_WHAT THE TASK ASKS_: Please give nothing except the number of lines in the records below that include the word "Close".

[Collected data]
......

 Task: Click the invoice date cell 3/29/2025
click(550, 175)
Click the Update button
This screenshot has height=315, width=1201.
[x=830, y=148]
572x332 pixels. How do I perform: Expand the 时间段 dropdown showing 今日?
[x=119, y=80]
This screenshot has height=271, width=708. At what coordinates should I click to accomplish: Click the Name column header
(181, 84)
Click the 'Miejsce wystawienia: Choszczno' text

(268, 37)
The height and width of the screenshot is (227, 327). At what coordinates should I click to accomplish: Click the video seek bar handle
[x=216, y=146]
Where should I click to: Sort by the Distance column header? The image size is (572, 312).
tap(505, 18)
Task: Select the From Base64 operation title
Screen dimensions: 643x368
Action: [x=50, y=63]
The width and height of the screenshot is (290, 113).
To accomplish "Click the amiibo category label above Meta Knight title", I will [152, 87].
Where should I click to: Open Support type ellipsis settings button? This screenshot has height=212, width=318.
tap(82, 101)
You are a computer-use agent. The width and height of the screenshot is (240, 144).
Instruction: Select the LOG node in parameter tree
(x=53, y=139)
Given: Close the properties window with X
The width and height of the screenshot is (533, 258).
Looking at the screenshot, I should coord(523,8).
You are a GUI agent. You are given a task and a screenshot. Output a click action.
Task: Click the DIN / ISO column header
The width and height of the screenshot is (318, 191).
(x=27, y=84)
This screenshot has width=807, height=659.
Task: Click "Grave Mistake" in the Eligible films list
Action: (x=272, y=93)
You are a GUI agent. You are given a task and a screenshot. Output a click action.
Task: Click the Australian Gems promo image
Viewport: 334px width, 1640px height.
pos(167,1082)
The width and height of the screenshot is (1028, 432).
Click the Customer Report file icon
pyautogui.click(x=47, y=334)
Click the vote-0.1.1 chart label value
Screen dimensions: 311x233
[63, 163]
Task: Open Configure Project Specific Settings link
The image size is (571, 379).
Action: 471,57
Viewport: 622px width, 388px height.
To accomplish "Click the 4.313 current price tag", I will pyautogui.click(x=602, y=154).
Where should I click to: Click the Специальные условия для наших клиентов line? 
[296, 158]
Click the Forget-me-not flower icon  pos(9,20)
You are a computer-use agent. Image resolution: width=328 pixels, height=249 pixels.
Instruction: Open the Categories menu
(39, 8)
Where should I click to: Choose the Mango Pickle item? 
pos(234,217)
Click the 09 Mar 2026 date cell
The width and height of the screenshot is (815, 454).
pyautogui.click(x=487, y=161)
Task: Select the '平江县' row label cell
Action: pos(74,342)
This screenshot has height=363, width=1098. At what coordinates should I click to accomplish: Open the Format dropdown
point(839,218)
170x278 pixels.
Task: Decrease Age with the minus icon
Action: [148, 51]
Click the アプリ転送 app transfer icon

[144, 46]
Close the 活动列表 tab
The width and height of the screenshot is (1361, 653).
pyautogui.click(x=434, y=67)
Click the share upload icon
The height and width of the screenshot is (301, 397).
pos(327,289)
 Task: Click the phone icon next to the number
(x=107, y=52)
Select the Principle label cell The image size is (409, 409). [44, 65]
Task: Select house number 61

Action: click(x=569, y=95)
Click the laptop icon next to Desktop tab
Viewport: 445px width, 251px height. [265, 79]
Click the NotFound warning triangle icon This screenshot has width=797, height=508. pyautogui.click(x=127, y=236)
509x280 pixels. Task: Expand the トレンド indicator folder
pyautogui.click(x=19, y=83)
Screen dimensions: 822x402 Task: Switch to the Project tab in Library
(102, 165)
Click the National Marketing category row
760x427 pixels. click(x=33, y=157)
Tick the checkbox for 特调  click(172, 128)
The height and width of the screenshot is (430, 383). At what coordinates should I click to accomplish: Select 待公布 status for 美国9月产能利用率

......

_TASK RESULT_: 2